So would someone with a series X or PC also get those same benefits you speak of? I'm curious if this is some secret sauces or just another case of fanboyism. Because you still think wireless is faster and lower latency, even though solid evidence has been shown to you, several times now.
I posted you the facts, articles mentioning the wifi 6 specs and wifi 6 real world tests. It isn't 'secret sauces', 'fanboyism' or what I think. You are the fanboy attacking me with just your baseless opinions not backed with facts.
In the OP there is an oficial link (has been registered for a country) mentioning that PS5 will have wifi 6 and Bluetooth 5.1. Digital Foundry made the teardown video for Series X where they mentioned it has wifi 5, so won't be benefited of this.
I posted links showing real world wifi 6 tests which show 1.2Gbps to 1.5Gbps data transfer speeds, which is 20-50% faster than the gigabit ethernet theorical peak of 1000BASE-T (standard for wired connection in consoles) and has the same latency than basically the same than the one.
These are facts and you didn't show any data proving it's wrong.
Can you tell me why wired headphones will always sound better than wireless? Why does your phone charge faster via cable, vs wireless charging? Why can you transfer files faster via physical media, vs wirelessly? Why are wired mice more responsive, with lower latency, compared to a wireless one? Why do power lines go directly to your house, instead of wireless energy? Do you see where I'm going with this?
I see where you are going with this, you are mentioning many things totally unrelated to the wifi 6 vs console wired connection because you don't want to accept that the facts say that the wifi 6 is better than the wired connection for consoles and don't have any fact to back your wishes.
Read the facts and accept that this new technology is a new paradigm for the wifi vs wired comparision in consoles.
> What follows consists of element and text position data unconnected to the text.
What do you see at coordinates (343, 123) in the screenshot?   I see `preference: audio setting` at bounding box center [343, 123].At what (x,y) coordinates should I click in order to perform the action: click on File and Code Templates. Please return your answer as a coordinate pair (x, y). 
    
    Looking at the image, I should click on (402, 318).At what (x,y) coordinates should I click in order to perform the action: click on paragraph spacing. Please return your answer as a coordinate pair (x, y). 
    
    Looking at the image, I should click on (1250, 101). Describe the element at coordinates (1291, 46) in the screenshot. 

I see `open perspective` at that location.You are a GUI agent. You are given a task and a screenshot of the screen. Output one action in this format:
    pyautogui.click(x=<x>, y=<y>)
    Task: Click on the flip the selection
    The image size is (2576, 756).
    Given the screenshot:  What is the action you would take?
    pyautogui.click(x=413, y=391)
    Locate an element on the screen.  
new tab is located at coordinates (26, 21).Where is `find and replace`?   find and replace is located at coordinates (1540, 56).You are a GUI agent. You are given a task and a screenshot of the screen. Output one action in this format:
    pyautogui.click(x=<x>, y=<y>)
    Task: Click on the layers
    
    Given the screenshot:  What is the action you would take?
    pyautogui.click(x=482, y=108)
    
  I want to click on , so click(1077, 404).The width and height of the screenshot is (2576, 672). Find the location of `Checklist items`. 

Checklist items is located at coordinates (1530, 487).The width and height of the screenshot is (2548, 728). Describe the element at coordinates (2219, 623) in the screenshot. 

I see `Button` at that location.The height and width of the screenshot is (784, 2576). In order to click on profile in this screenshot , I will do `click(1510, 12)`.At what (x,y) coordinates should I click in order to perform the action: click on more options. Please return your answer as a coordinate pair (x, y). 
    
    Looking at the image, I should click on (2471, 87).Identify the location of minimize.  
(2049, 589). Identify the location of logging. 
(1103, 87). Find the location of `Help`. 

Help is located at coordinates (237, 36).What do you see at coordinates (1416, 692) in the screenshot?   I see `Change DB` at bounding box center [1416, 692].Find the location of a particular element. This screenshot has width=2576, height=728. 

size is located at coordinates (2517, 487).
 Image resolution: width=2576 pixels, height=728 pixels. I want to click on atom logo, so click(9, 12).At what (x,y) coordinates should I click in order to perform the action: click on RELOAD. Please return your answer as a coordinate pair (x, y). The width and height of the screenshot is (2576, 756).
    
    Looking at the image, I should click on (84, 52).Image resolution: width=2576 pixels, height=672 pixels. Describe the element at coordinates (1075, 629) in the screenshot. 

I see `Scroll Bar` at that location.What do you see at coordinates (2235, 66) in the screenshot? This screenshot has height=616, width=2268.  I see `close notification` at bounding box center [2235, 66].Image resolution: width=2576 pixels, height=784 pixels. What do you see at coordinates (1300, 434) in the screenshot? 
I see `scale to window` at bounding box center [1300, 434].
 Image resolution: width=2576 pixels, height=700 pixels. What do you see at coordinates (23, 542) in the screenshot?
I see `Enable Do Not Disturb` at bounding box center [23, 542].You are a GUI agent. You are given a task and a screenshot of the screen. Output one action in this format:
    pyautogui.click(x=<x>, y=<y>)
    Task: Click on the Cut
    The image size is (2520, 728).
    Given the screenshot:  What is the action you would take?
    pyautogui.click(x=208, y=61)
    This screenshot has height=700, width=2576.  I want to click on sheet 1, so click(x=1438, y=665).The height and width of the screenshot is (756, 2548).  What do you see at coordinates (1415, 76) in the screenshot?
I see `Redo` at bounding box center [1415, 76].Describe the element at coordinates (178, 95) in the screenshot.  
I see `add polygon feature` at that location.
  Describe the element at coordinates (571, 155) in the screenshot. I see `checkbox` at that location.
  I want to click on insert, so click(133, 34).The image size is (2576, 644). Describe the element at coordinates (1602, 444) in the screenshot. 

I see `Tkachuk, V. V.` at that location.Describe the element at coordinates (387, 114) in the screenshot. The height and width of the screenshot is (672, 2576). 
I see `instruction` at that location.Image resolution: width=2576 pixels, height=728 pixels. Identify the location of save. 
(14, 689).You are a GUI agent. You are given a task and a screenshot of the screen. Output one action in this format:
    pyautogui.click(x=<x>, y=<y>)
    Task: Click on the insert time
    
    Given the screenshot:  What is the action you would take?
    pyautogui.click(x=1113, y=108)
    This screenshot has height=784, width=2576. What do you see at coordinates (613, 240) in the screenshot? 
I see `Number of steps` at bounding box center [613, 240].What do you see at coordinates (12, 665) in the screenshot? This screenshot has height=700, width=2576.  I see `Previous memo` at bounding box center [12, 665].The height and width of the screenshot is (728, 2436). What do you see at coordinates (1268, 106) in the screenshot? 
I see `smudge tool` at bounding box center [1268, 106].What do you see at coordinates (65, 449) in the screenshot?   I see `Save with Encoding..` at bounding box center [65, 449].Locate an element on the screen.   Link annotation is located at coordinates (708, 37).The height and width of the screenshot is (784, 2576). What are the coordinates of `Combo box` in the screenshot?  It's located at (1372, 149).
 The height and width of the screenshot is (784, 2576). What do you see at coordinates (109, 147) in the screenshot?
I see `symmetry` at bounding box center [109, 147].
What in the world? Sending data through radio frequencies will never be faster or more robust than a hardwired copper/fiber cable. Wifi latency is measured in milliseconds. Ethernet is in microseconds, and even nanoseconds in data centers.
I posted the sources many times in the thread, won't post them again. Go and search them. One of them was a real world latency test made by Parsec using a home 802.11ac router testing wifi 2.4GHz vs 5.0GHz vs Gigabit Ethernet. 5.0Ghz 802.11ac wifi gave ~5ms of latency and ethernet gave ~1ms. Other sources posted in the thread mention 802.11ax cuts a 75% of the wifi 802.11ac latency, which would mean ~1,2ms of latency. With old wifi systems the difference between wifi and wired was of even dozens of ms and wifi latency was very unstable, but in newer wifi systems (5.0GHz) it got more stable and reduced vastly the latency, to the point that the difference between wifi 6 and wired is under 1ms, which makes it basically the same, and on top of that wifi 6 offers higher speeds (over 20-50% in real world tests, links also posted in this thread) and other benefits.
Datacenters don't use the 1000BASE-T wired connections that consoles use and don't use these routers, they use faster stuff. On top of that, in their measurings probably are removing some overhead that maybe is counted in this real world home test from packets, ping, etc.